The binding is worn which I find endearing, but I think I’ll put a new binding over the old one for preservation sake.
These are the first two antique quilts I’ve ever owned. I think they were a steal at $25 for both of them! The lady who sold them to me didn’t know anything about them. It’s another testament to why we should all label our quilts.
I’ve been spending some time in my garden lately and I captured this picture of a hummingbird feeding from this beautiful, red flower (the name escapes me). It’s time to get out my telephoto lens so I’ll be ready for the next time he visits.
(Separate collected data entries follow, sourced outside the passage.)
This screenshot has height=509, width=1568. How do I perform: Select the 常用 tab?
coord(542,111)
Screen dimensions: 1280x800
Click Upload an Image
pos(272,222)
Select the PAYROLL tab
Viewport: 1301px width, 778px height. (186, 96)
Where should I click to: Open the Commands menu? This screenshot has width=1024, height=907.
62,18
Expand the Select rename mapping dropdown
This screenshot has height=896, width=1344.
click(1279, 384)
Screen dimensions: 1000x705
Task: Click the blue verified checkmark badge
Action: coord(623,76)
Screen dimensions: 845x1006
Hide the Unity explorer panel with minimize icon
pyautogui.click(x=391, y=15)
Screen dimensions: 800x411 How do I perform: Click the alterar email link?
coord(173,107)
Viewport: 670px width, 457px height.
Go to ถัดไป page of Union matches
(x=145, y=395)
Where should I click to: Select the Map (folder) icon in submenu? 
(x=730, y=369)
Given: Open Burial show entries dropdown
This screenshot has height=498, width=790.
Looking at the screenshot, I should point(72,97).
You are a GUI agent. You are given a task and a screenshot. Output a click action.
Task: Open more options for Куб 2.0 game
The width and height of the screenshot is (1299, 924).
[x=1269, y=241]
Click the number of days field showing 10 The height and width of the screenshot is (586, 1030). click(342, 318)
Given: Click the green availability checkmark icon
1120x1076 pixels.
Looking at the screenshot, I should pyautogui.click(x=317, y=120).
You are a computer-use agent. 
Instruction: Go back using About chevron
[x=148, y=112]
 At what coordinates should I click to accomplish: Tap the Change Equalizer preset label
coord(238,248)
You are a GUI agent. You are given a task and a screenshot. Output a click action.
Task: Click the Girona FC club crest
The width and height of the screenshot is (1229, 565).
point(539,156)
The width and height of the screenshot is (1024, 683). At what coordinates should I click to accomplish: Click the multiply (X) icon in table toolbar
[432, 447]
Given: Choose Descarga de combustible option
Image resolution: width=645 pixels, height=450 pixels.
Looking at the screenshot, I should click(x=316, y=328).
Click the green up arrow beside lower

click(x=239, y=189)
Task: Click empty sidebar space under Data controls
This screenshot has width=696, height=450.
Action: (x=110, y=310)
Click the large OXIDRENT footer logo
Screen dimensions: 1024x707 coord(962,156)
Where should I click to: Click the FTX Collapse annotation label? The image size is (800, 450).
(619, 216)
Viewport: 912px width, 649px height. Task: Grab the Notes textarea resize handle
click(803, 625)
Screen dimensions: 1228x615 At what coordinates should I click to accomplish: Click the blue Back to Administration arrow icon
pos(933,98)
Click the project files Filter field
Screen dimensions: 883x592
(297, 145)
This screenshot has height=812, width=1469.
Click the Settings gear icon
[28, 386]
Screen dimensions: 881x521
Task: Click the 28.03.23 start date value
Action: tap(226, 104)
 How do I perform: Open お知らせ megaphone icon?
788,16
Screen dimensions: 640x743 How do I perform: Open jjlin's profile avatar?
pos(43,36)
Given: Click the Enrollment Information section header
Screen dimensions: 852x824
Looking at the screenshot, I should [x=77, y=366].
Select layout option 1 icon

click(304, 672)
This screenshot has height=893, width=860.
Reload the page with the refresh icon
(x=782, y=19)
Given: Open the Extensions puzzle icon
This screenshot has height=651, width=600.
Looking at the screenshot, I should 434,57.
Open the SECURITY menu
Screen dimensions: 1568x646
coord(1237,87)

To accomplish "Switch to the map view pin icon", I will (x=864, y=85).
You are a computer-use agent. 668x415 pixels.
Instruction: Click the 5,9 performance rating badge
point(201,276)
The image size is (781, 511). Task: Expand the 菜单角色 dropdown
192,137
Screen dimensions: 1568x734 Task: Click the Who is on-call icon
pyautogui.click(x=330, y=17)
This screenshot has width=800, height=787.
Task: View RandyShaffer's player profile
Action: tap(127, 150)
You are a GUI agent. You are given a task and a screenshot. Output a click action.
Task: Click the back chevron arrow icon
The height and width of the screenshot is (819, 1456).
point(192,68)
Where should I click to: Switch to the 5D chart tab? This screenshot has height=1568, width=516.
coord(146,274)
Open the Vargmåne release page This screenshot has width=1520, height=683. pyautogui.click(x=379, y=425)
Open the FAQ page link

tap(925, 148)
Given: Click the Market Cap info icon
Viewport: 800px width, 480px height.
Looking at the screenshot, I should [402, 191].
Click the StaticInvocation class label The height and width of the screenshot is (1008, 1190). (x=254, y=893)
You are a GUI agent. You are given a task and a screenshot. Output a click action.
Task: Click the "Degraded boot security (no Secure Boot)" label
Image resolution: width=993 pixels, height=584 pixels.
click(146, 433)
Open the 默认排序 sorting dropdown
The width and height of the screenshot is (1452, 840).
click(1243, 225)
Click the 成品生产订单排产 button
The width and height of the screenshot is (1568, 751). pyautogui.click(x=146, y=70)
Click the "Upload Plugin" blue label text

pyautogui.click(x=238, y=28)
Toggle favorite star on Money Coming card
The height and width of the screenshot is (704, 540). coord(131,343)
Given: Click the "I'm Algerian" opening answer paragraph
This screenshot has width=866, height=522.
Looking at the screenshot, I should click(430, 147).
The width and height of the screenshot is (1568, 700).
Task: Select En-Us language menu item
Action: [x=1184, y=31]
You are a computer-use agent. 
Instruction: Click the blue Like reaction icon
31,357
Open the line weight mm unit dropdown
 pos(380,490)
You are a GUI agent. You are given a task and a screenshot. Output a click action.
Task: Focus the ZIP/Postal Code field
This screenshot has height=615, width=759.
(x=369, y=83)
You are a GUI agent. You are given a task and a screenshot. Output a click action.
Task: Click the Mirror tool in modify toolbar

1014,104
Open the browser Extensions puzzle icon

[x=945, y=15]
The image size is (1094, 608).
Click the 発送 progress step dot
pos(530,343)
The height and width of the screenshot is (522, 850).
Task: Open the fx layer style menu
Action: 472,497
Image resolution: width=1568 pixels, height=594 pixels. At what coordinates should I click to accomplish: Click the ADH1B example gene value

We already have cherry tomatoes (sun gold) coming out of the vegetable garden and one cucumber so far. I’ve been making some heavenly “composed” salads lately and they are so tasty!
This is a nice alternative to your typical green salad. For this plate, I used avocado, cherry tomatoes, cucumbers, fresh feta cheese and kalamata olives. All you do is drizzle them with olive oil, squeeze some lemon juice on top and sprinkle with fresh ground pepper and sea salt.
It makes a fantastic lunch with some fresh bread, or a great salad to start a meal.
In my sewing room, I’ve been trying to keep up with my BOM projects. Here is the last block of the Fat Quarter Shop’s 2013 Designer Mystery BOM. I need to buy the sashing fabric so I can put all 12 of them together.
I have the alphabet letters from last month’s A-Z for Ewe and Me BOM at The Quilt Show finished in the original version, but not my own modern version. I don’t know if I can keep up with two of the same BOM’s each month, and I’ll have to be o.k. with that. This is the Kansas Star block:
I am participating in a mini quilt swap that’s going on at Schnitzel and Boo. We have been assigned secret partners and I am having a great time putting this little quilt together. I need to have this finished and shipped by the first week of July. It really is just as much fun giving as it is receiving. This is the quilt top and I had to “white out” the center because it’s got a monogram that needs to be kept hidden. I wouldn’t want to give out too many hints!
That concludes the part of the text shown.